Jenny Odell (b. 1986, Mountain View, California) mines imagery from online environments, most often Google Maps, in an attempt to create candid portraits or to insist on the material nature of our modern networked existence. Because her practice exists at the intersection of research and aesthetics, she is often compared to a natural scientist—specifically a lepidopterist. She would spend 80 percent of her life in a library if she could.

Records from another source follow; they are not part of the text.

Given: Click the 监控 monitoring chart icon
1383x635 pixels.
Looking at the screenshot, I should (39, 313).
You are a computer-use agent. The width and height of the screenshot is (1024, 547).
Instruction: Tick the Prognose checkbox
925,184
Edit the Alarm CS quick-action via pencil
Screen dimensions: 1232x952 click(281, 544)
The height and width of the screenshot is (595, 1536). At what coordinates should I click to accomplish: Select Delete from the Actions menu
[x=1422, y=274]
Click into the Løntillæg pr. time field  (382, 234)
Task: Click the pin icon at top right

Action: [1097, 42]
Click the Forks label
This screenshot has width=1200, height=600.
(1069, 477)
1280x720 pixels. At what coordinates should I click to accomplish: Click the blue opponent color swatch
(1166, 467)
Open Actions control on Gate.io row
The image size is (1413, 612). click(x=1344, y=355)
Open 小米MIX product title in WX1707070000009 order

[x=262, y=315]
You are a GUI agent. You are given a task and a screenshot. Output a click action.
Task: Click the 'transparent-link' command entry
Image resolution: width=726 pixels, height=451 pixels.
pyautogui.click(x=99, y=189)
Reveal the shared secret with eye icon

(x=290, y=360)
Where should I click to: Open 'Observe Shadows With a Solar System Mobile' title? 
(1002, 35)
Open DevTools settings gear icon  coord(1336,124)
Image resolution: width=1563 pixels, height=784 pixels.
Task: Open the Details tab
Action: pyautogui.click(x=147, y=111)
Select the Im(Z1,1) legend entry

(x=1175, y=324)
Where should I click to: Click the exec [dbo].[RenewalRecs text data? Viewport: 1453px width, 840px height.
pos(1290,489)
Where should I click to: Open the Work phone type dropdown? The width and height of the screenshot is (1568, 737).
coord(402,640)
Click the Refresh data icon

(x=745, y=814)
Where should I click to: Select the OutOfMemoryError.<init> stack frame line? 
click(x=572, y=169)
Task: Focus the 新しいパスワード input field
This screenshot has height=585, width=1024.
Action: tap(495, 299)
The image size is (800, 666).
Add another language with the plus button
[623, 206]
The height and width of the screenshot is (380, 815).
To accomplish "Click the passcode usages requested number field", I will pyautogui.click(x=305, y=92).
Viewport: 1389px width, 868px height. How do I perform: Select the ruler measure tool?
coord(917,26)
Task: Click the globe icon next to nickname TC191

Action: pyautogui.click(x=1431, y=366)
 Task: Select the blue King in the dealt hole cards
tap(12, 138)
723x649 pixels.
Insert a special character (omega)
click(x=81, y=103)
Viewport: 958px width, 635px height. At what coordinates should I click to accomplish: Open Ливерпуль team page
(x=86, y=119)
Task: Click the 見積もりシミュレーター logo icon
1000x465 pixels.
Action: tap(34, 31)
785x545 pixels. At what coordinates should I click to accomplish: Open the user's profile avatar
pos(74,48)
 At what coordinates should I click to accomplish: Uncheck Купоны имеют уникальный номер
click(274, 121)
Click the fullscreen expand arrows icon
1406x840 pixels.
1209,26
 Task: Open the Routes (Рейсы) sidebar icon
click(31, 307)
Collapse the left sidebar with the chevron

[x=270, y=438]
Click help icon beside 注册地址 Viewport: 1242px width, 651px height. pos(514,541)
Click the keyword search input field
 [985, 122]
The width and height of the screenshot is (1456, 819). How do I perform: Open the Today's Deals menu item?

Odell has an MFA in design from the San Francisco Art Institute (2010) and a BA in English literature from the University of California, Berkeley (2008). She has had solo exhibitions at Recology, San Francisco (2015), Intersection for the Arts, San Francisco (2014), SPACE Gallery, Portland, Maine (2014), Mesaros Galleries, West Virginia University, Morgantown (2013), Breeze Block Gallery, Portland, Oregon (2012), and Google headquarters, Mountain View, California (2011). She has participated in group exhibitions at Art Works Downtown, San Mateo, California (2015), Haw Contemporary, Kansas City (2015), Expoplu, Nijmegen, the Netherlands (2015), Center for Photography at Woodstock, New York (2015), East Wing, Dubai (2015), SPUR, San Francisco (2014), Swissnex, San Francisco (2014), the Battery, San Francisco (2014), Futur en Seine Festival, La Gaîté Lyrique, Paris (2014), Made in NY Media Center, New York (2014), White Walls Gallery, San Francisco (2014), Worth Ryder Art Gallery, University of California, Berkeley (2013), Hillyer Art Space, Washington, DC (2013), SOMArts, San Francisco (2013), Centre d’Art Santa Mònica, Barcelona (2013), Cain Schulte Contemporary Art, San Francisco (2012), FoMu (Fotomuseum Provincie Antwerpen), Antwerp, Belgium (2012), Phrame, Brussels (2012), Intersection for the Arts, San Francisco (2011), Skirball Center, New York University (2011), and Les Rencontres d’Arles, France (2011). She has had residencies at Recology, San Francisco (2015), the New York Public Library Labs in conjunction with Electric Objects, Miramonte, California (2014), and Intersection for the Arts, San Francisco (2013), and has received the San Francisco Arts Commission Individual Artist Grant (2013), the Outstanding Graduate Student Award, Design+Technology, San Francisco Art Institute (2010), and a full tuition grant, San Francisco Art Institute (2008–10). Her work has made its way into Time magazine’s LightBox, The Atlantic, The Economist, Wired, the NPR Picture Show, PBS News Hour, and a couple of Gestalten books. She teaches Internet art at Stanford University, and is a contributor to the Virginia Quarterly Review. She lives and works in San Francisco.